Research Spotlight: Dr. Kathleen Fisher Addresses Gaps in Research on Intellectually Disabled Population
January 22, 2014 — Dr. Kathleen Fisher is a federally funded researcher and an associate professor in the Doctor of Nursing Practice Department at the Drexel College of Nursing and Health Professions. Since 1999 she has been working in the field of intellectual and developmental disability, or I/DD.
Currently, she is engaged in community-based participatory action research with the KenCrest Foundation to address concerns of unhealthy weight, specifically the high levels of overweight and obesity that are associated with I/DD diagnosis. A multidisciplinary team of researchers and KenCrest co-investigators plan to learn more by managing subjects’ food portion control and increasing activity levels. Very little research has been done in this area so far and many questions remain unanswered. “Is there the same formula for weight loss in this population? How much exercise? What kind of exercise? What would the diet look like? We just don’t know,” Dr. Fisher said.
Individuals with intellectual disabilities usually have different fat distribution, she continued. They tend to be smaller, of shorter stature and have all the risk factors for obesity, heart disease and health conditions associated with aging. In addition, persons with I/DD tend to be more sedentary or lack opportunities for community engagement and exercise. Many are on medications that increase their risk for obesity as well. In addition, there can be behavioral challenges and caregivers of persons with intellectual disabilities likewise need more education on nutrition and exercise, Dr. Fisher reported. Sometimes caregivers reward behavior with non-nutrient rich foods and it can be difficult to move away from this type of incentive system.

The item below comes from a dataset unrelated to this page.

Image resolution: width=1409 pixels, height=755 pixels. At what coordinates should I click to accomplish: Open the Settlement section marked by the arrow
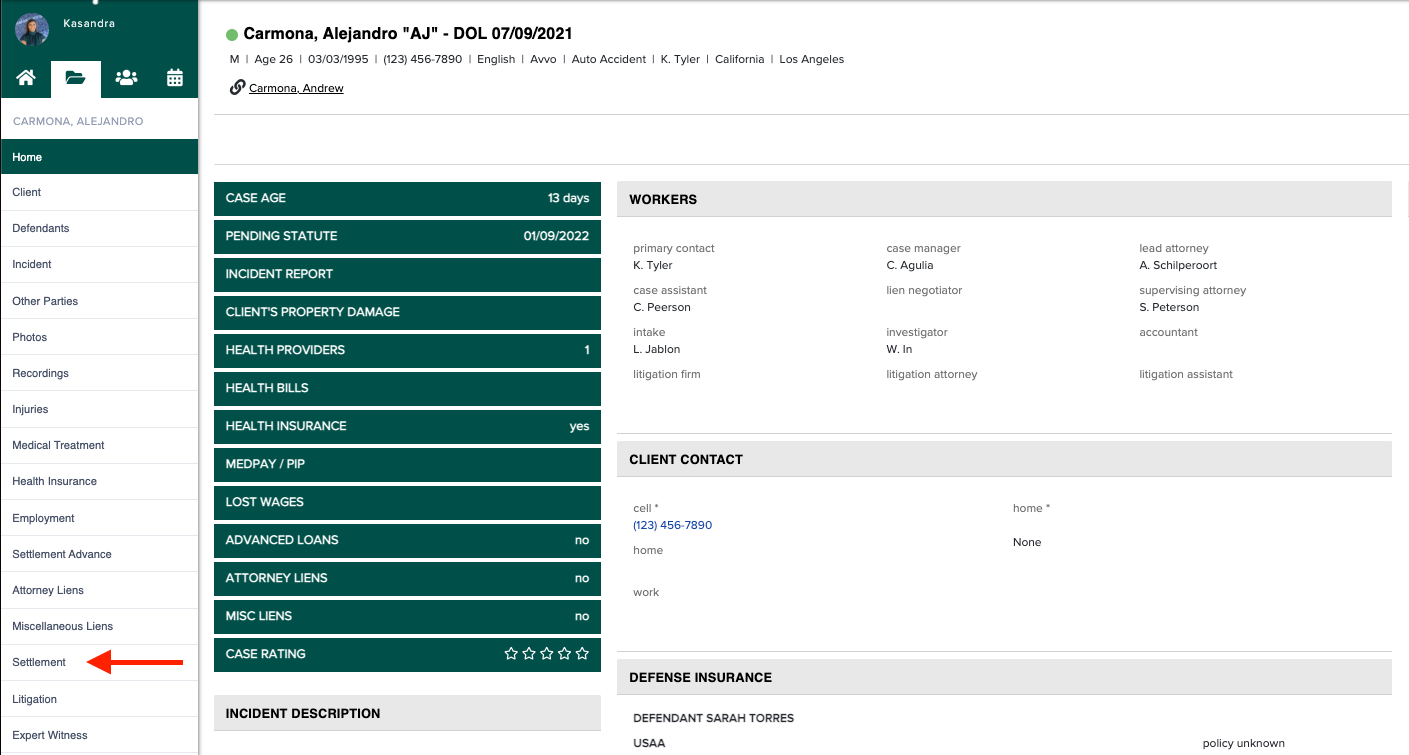(38, 662)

According to Dr. Fisher, despite these challenges and risk factors, the population’s average life expectancy has increased. Because persons with I/DD are living longer, education and emphasis on health promotion strategies could help to extend life expectancy further and enhance the quality of life.
Dr. Fisher began her work in the field in 1997 while on faculty at the Pennsylvania State University. In collaboration with the Commonwealth of Pennsylvania and the Department of Health and Human Services, she took part in creating a service organization called the Healthcare Quality Unit (HCQU). The mission of this organization was to oversee care and build capacity in nine counties in South Central, Pennsylvania for approximately 1200 persons with I/DD. When she came to Drexel in 2004, she had already started looking at how healthcare decisions are made for people with disabilities.
Dr. Fisher has just returned from the inaugural Asia-Pacific Conference of the Society for Medical Decision Making in Singapore, where her poster, “Perspectives on decision making from parents of adults with intellectual and developmental disability” was presented. For persons with I/DD there are major problems around decision making, transition planning, and end of life. People living with intellectual disabilities in Pennsylvania are required by law to receive education up to the age of 22. However, after this age, the care and attention intellectually disabled persons receive drops off dramatically, she observed.
Dr. Fisher is currently on sabbatical with Dr. Mary McCarron, the Dean of Health Sciences at Trinity College in Dublin, Ireland. Dr. McCarron is the Principal Investigator of the first-ever longitudinal study of aging and intellectual disability in all of Ireland, titled, “The Intellectual Disability Supplement to The Irish Longitudinal Study on Aging (IDS-TILDA).” This is the first study of its kind in Europe, and the only study where a direct comparison of aging adults with I/DD can be made to the general aging population.
Findings from IDS-TILDA, Dr. Fisher’s research, and her work at KenCrest, suggest that the aging of individuals with I/DD is a growing public health concern. Because persons with disabilities are now outliving their caregivers, they present unique chronic health problems to a medical system that is ill prepared to understand or confront them. There is a definite need to address these health concerns and service issues, she concluded.